▸ Exercise directions:
From the spicy dill pickle recipe, list every ingredient it calls for, without quantities.

-- Begin Excerpt --

The month of June… hot, humid, fireflies, grilling out, and cucumbers. LOTS and LOTS of cucumbers. They are a very prolific plant in the south. As long as you pick them daily, sometimes twice a day, they will continue to give an abundance of goodness throughout the summer.
Sweet pickles are the preferred type in our house. There are a few who prefer dill and there are a couple who will always reach for the spicy **raises hand**. Why not combine my love of spicy with my love of dill?
3-4 pounds pickling cucumbers (the small ones stay crisper longer) sliced 1/2 inch thick
8 cloves garlic, peeled
8 teaspoons dill seed (or 8 heads fresh dill)
8 teaspoons pickling spice
8 jalapeno peppers, seeded and sliced 1/4 – 1/2 inch thick
8 cups water
1 cup vinegar (white or apple cider, I used white)
1/2 cup canning or kosher salt
I found the greatest little kitchen gadget today. It’s a jalapeno pepper corer. I love kitchen gadgets but this one is really awesome. It saved me a tremendous amount of pain having to handle the peppers while I removed the seeds. I somehow always manage to get the hot stuff in my eyes. You just cut the top off the pepper, insert the corer and twist it around to remove the veins and seeds. It also enables you to make perfect little rings of peppers.

-- End Excerpt --
-- Begin Recorded data --

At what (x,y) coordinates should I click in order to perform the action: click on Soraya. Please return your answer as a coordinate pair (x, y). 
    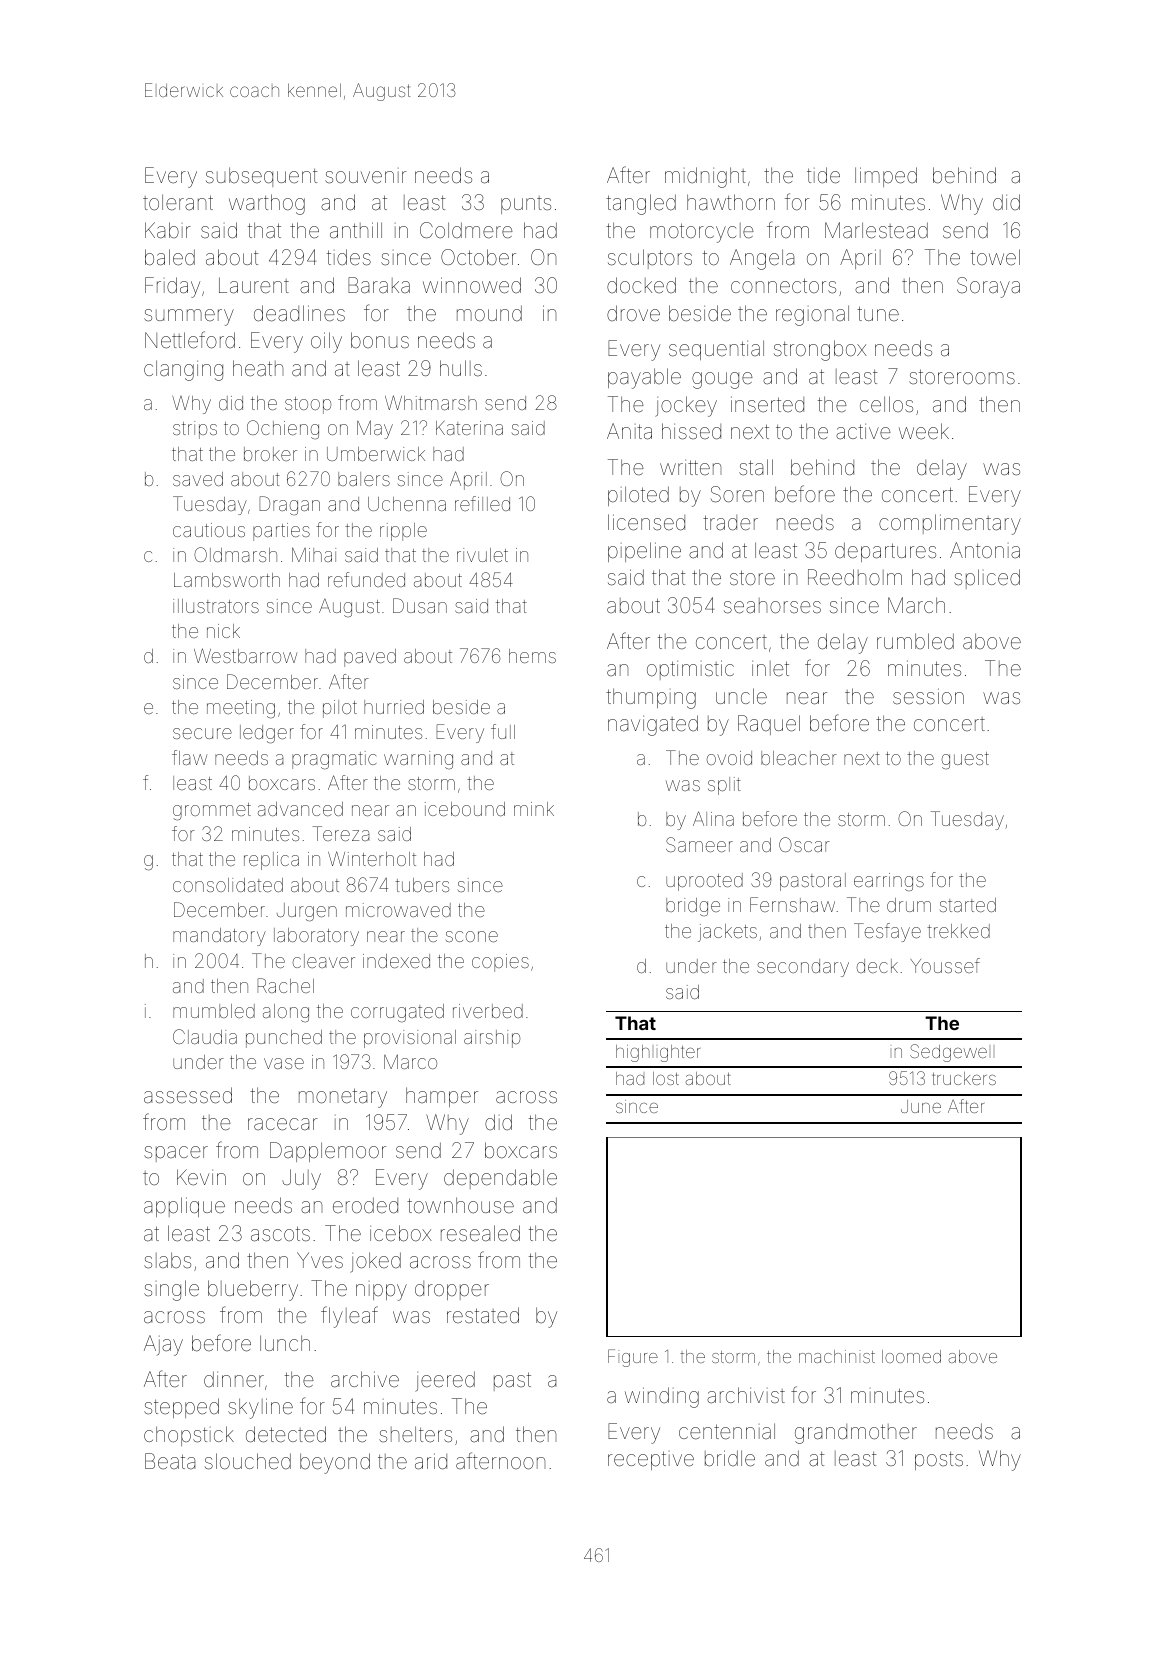
    Looking at the image, I should click on (988, 287).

-- End Recorded data --

▸ Final result:
Pickling cucumbers, garlic, dill seed (or fresh dill), pickling spice, jalapeno peppers, water, vinegar, canning or kosher salt